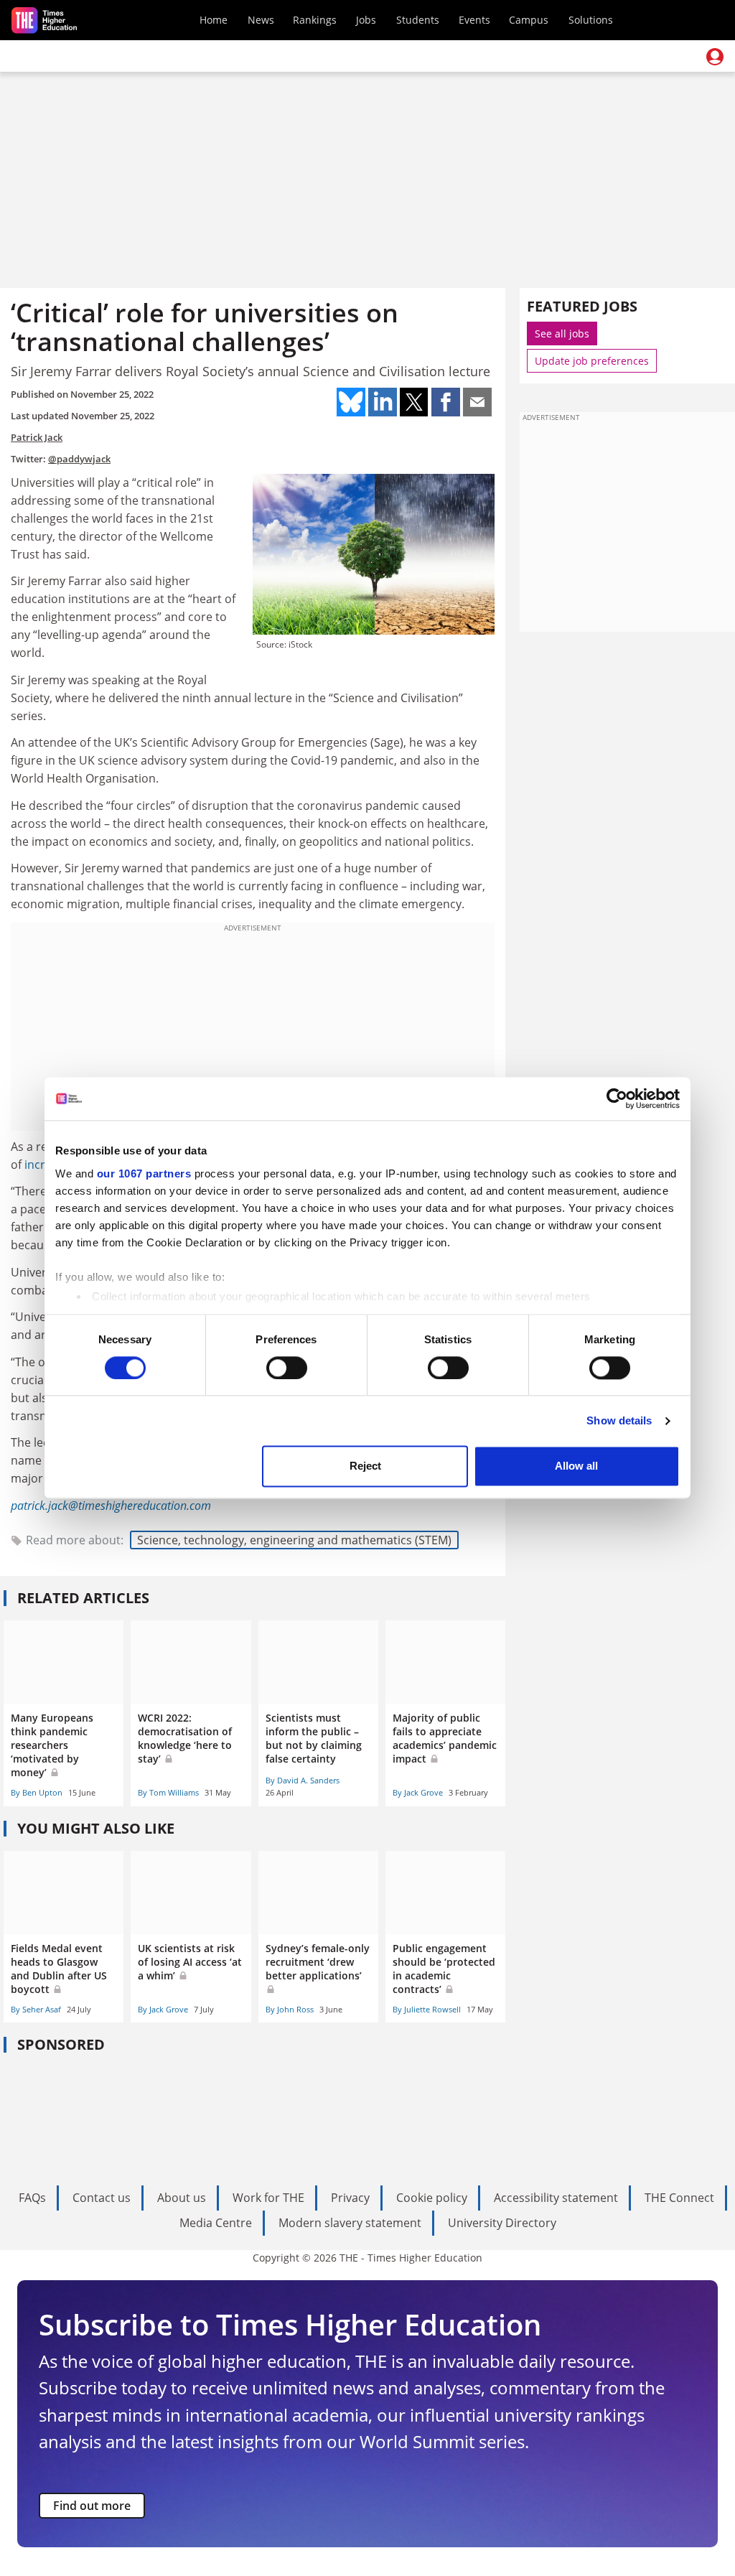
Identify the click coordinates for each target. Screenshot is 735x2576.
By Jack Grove (418, 1792)
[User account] (715, 57)
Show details (619, 1420)
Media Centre (215, 2223)
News (261, 20)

^^^^^^^^^^^^^^^^

_Problem_. Copy out the whole listing exactly, and don't carry over any pictures.

_Solution for this problem_.
Identify the click coordinates for each target. Screenshot is 735x2576.
By Jack Grove (418, 1792)
[User account] (715, 57)
Show details (619, 1420)
Media Centre (215, 2223)
News (261, 20)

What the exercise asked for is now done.